Page excerpt =

-*-*-

Cardiocerebral resuscitation improves survival of patients with out-of-hospital cardiac arrest

Survival rates following the most common form of cardiac arrest increased three-fold when emergency medical personnel used a new form of CPR developed at The University of Arizona Sarver Heart Center. The new approach, called Cardiocerebral Resuscitation, is dramatically different from guideline-directed CPR procedures.

Because of its importance, the editors of the American Journal of Medicine chose to publish the report online in advance of the journal's April print issue.

"Cardiocerebral Resuscitation eliminates certain previously recommended procedures and reprioritizes the order of actions the emergency medical services deliver," said Michael J. Kellum, MD, leading author of the study report.

Under the new approach, first responders skipped the first steps of the standard protocol: intubating the patient for ventilation and delivering a shock using a defibrillator. While still attaching the victim to a defibrillator, they did not wait for the device to analyze the patient's heart rhythm, but started fast, forceful chest compressions.

"Intubating the patient and waiting for the defibrillator to do its analysis takes time - time a cardiac arrest victim doesn't have," said Gordon A. Ewy, MD, director of the Sarver Heart Center and co-author of the study. "I am convinced that Cardiocerebral Resuscitation will have a world-wide impact."

"In laboratory experiments, we found that the most important factor of survival is to keep the blood moving through the body by continuous chest compressions," said Dr. Ewy, who pioneered the CPR Research Group at the Sarver Heart Center. "Stopping chest compressions for ventilations was far more harmful than helpful. Excessive ventilations during chest compression turned out to be harmful, too."

First responders applying the new protocol were able to resuscitate the majority (58 percent) of out-of-hospital witnessed cardiac arrest victims, provided they had a "shockable" initial heart rhythm. "Shockable" describes a condition in which the heart quivers rather than beats but can be shocked back into normal beat with a defibrillator. In contrast, the survival rate was only 20 percent in the 3 years before, when the standard CPR protocol was used.

-*-*-

Dataset entries =
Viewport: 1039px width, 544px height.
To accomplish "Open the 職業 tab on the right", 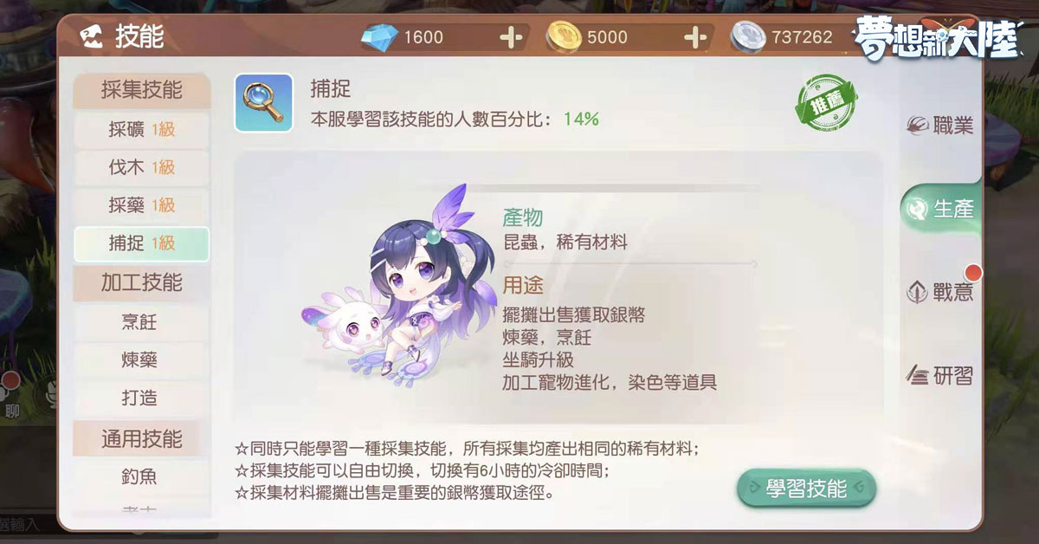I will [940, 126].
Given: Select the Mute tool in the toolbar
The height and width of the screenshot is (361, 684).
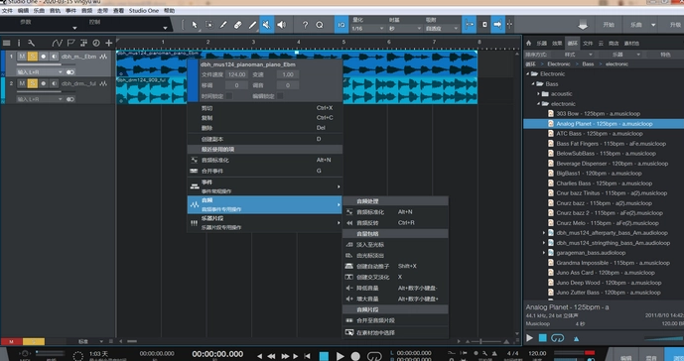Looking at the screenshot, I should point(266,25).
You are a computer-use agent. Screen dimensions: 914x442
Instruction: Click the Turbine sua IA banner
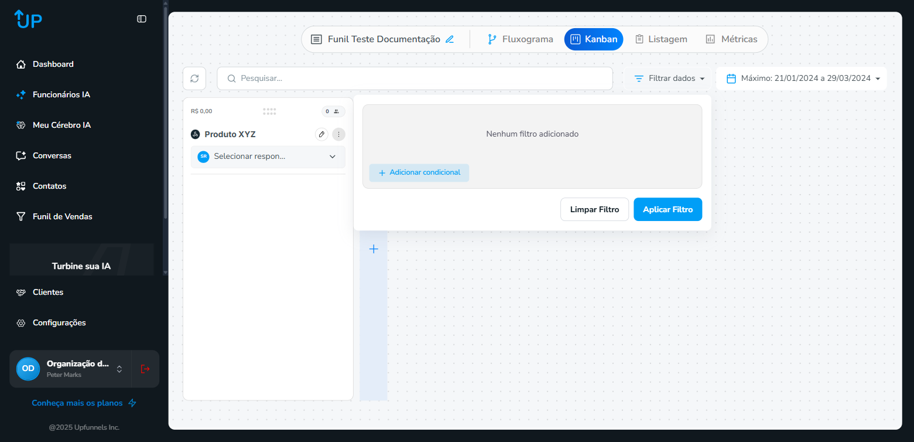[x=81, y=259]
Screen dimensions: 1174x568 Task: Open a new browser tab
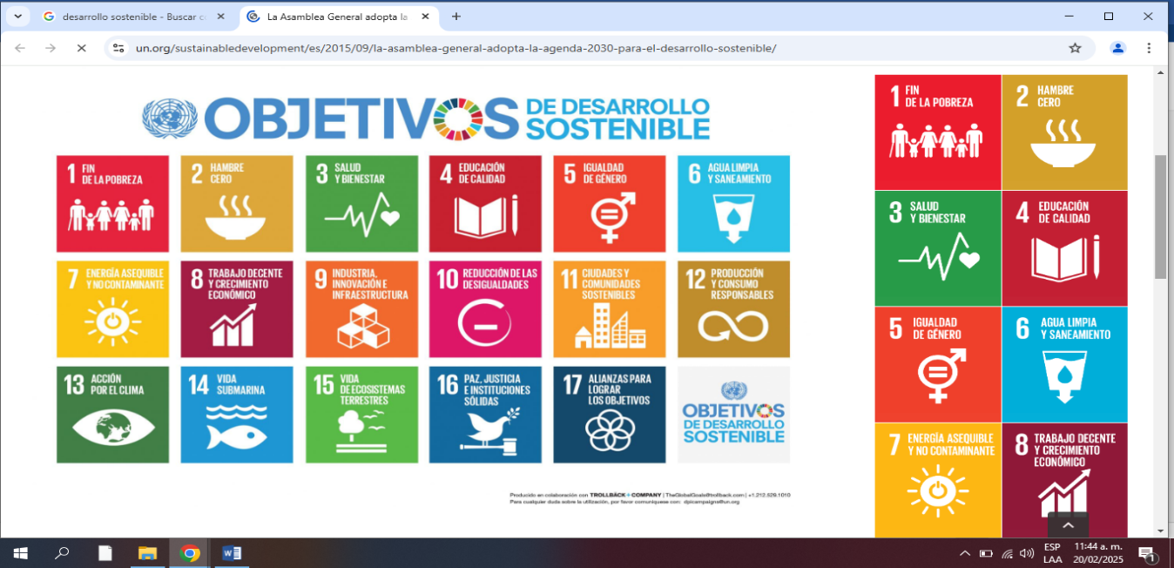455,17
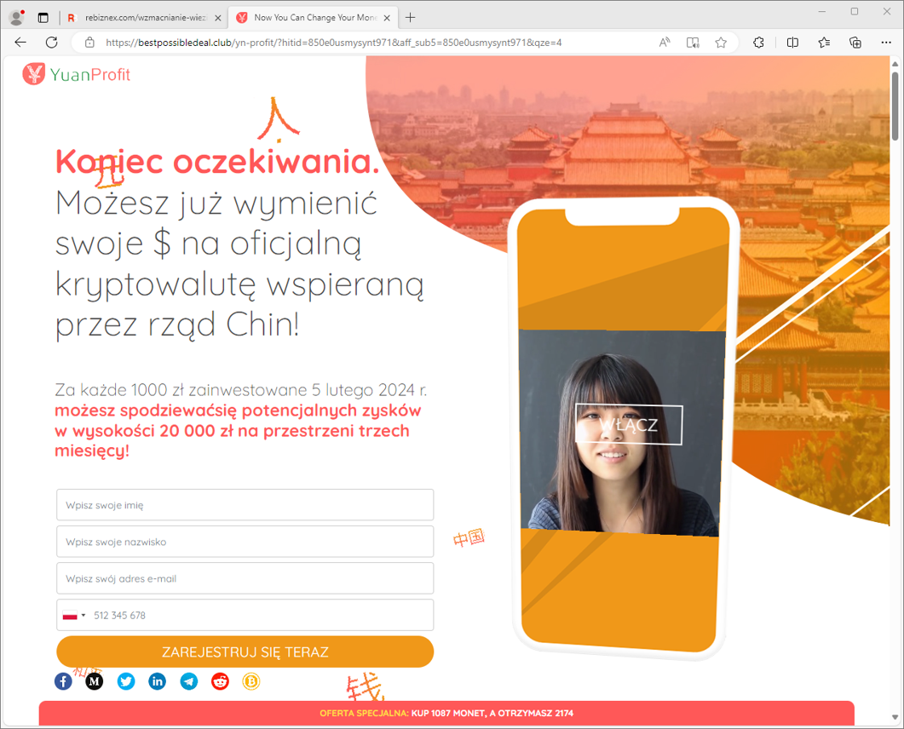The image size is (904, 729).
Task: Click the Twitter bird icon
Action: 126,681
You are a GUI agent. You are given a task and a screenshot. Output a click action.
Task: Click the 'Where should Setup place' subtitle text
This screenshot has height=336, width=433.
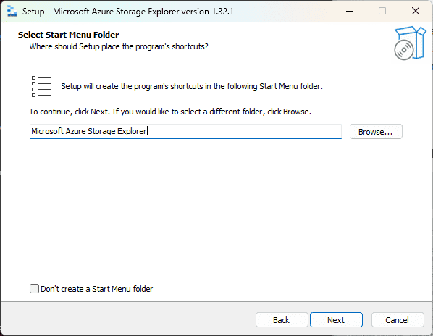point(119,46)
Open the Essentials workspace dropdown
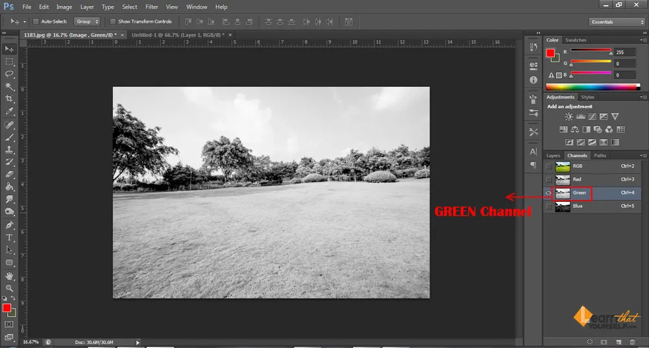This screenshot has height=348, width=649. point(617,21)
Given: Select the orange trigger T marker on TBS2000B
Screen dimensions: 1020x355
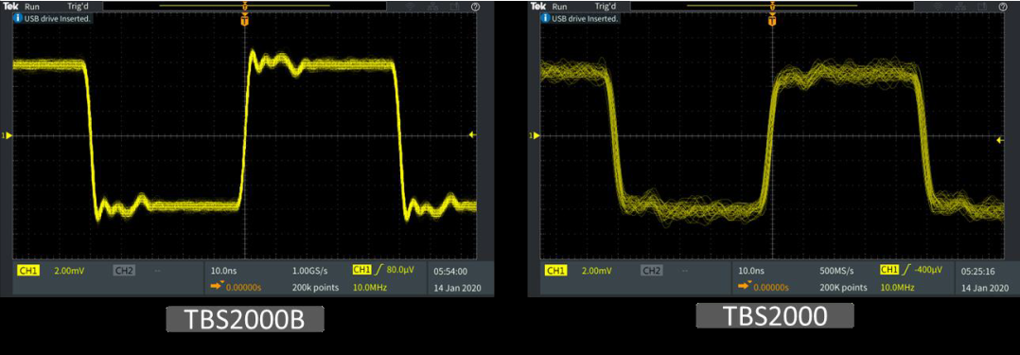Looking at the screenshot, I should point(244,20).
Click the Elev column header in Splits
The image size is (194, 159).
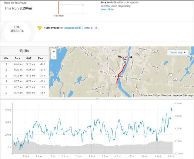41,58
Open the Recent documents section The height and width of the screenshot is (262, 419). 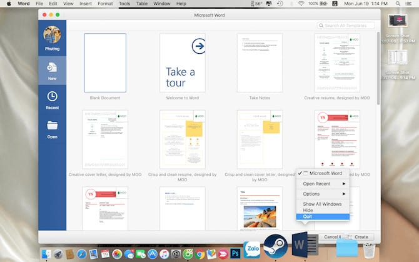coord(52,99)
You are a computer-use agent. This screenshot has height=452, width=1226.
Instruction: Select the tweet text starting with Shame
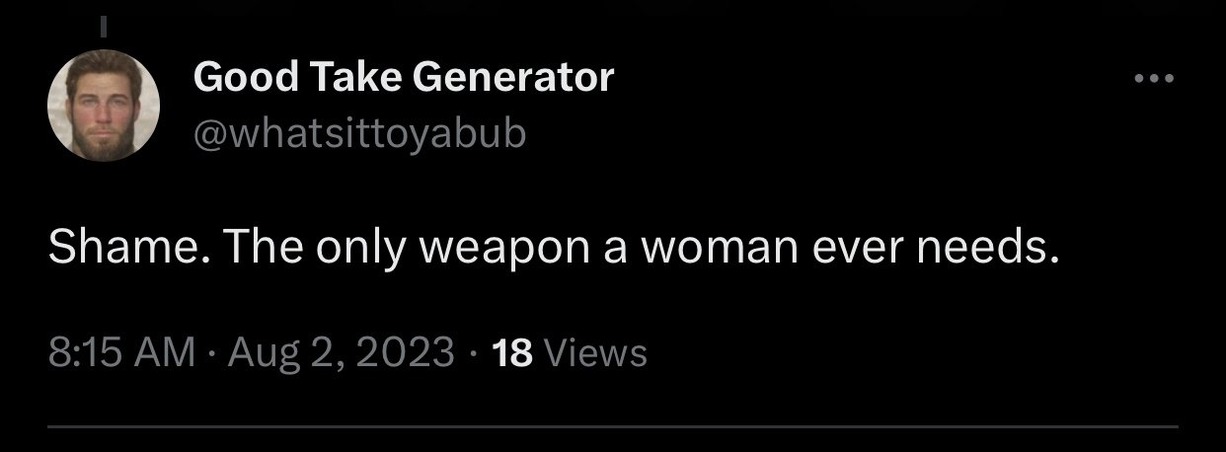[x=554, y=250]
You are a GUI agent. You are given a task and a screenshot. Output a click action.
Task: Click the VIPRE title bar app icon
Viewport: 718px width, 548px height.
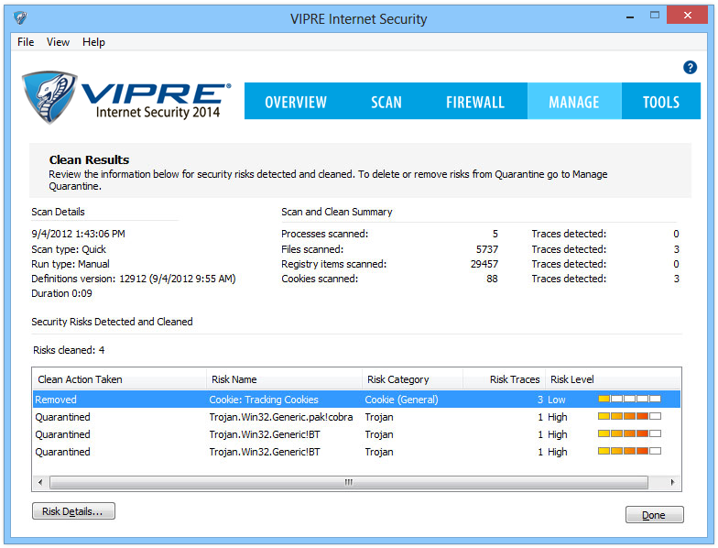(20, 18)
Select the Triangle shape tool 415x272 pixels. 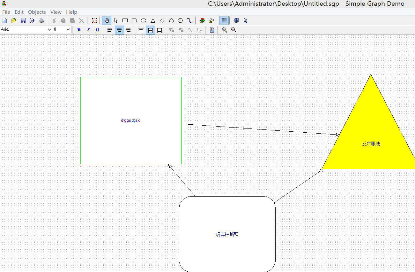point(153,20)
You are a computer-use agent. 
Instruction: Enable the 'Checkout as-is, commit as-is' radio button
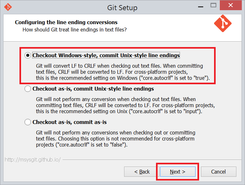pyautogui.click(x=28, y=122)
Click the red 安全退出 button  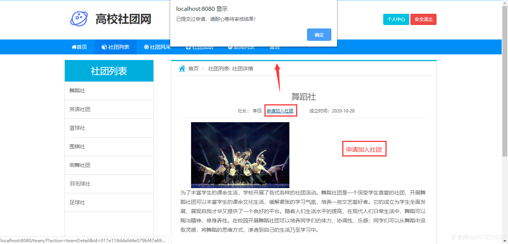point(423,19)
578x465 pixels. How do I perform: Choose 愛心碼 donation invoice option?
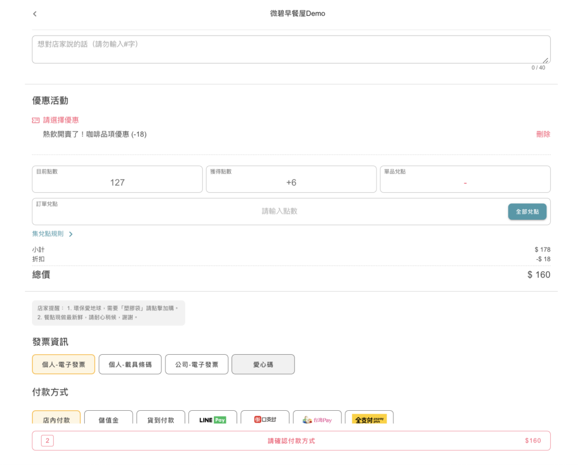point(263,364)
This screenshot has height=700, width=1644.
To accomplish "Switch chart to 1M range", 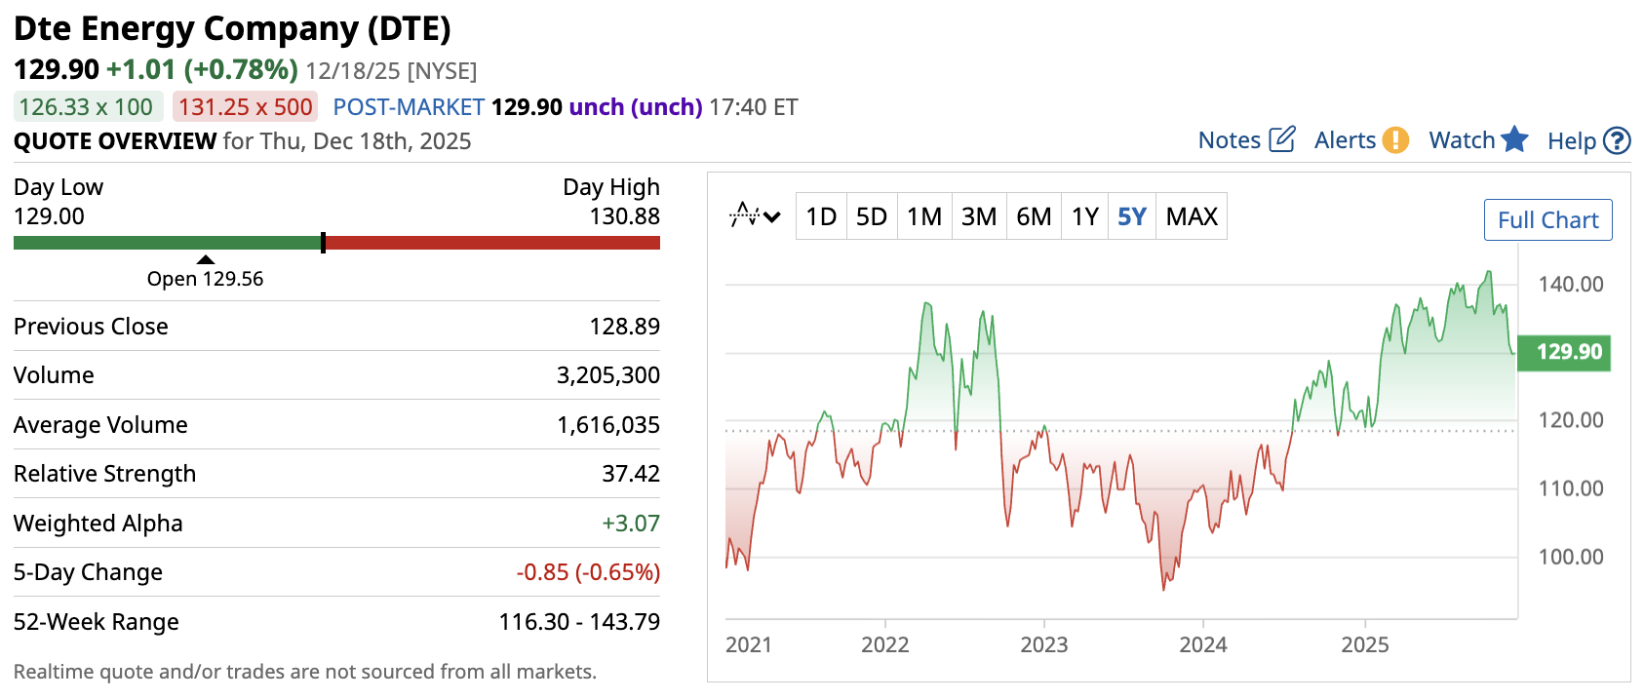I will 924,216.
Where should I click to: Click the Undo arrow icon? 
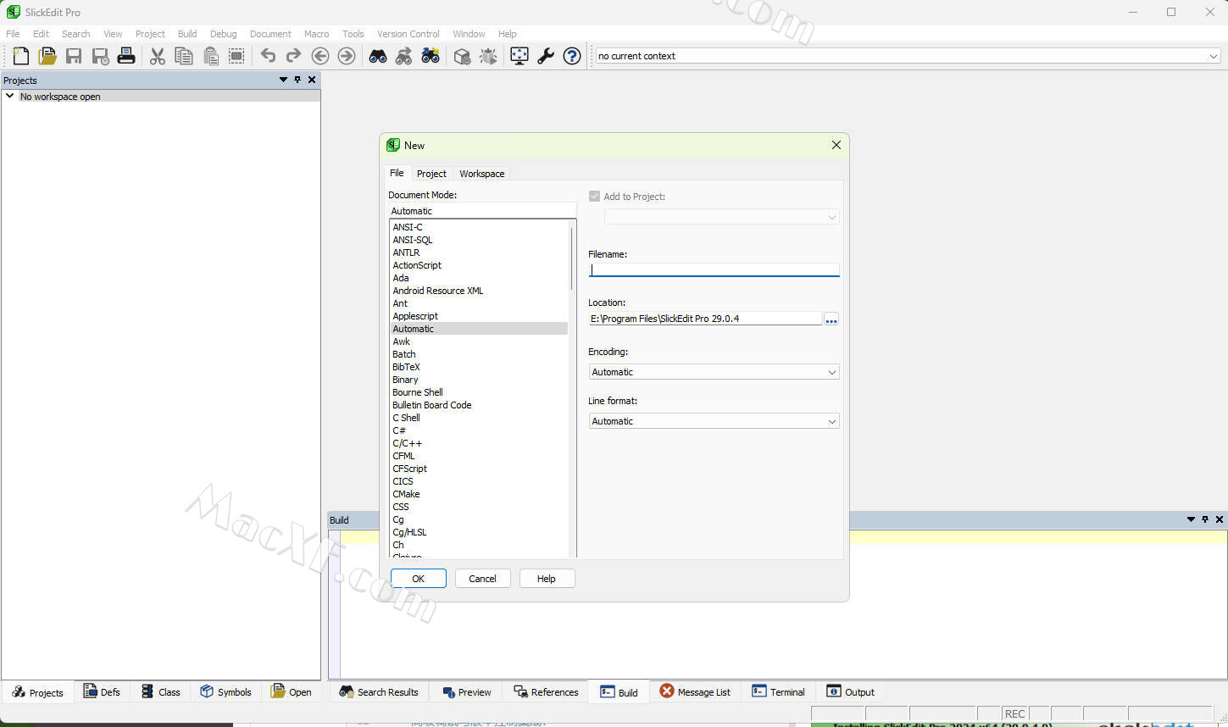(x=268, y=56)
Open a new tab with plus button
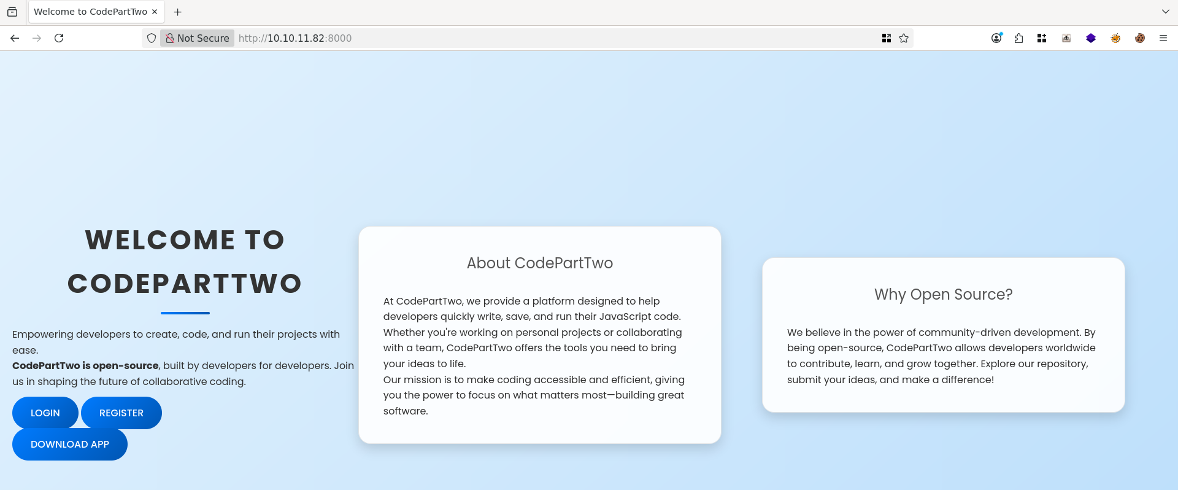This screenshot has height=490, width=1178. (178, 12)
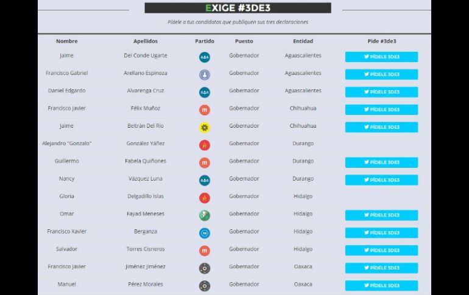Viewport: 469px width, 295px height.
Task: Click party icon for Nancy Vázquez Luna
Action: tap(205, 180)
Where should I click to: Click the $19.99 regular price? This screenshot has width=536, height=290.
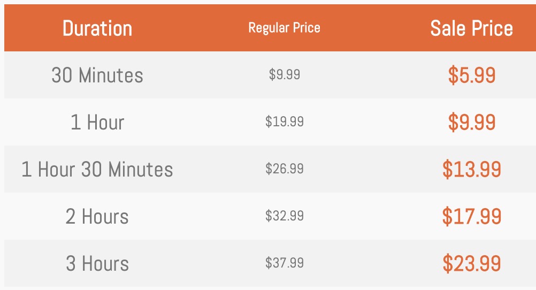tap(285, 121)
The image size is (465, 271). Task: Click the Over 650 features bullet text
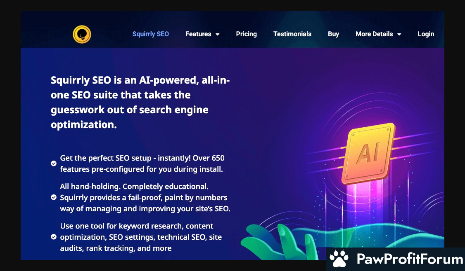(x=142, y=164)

-*-*-

Parts of the exercise =
1. List every numerical figure that the article on cardiocerebral resuscitation states.
2. Continue the article on cardiocerebral resuscitation from the end of its last paragraph.

Numbered responses =
1. three-fold; 58 percent; 20 percent; 3 years

2.
The current study, which involved 125 patients, reports the experiences after the revised protocol was implemented in two Wisconsin counties in a collaboration between the CPR Research Group at the University of Arizona's Sarver Heart Center and the Mercy Health System in Wisconsin.

"We think one of the reasons that CPR as directed by international guidelines has not worked well is because it is designed for two entirely different conditions: cardiac arrest and respiratory arrest," said Dr. Ewy. "What is good for one may not be good for the other. Cardiocerebral Resuscitation is designed for cardiac arrest. Sudden unexpected collapse in an adult is almost always due to cardiac arrest. The new approach is not recommended for respiratory arrest, a much less common situation following, for example, drowning or drug overdose."

As a cause of death, out-of-hospital cardiac arrest is second only to all cancer deaths combined, taking the lives of 490,000 Americans every year. Unlike the impression created by TV shows such as "E.R.", the chance of surviving an out-of-hospital cardiac arrest is usually much less than 10 percent. In spite of periodic updates of standardized international guidelines, survival rates have remained more or less unchanged over the last couple of decades. Survival rates are better only if an automated external defibrillator (AED) is available and is used soon after the cardiac arrest.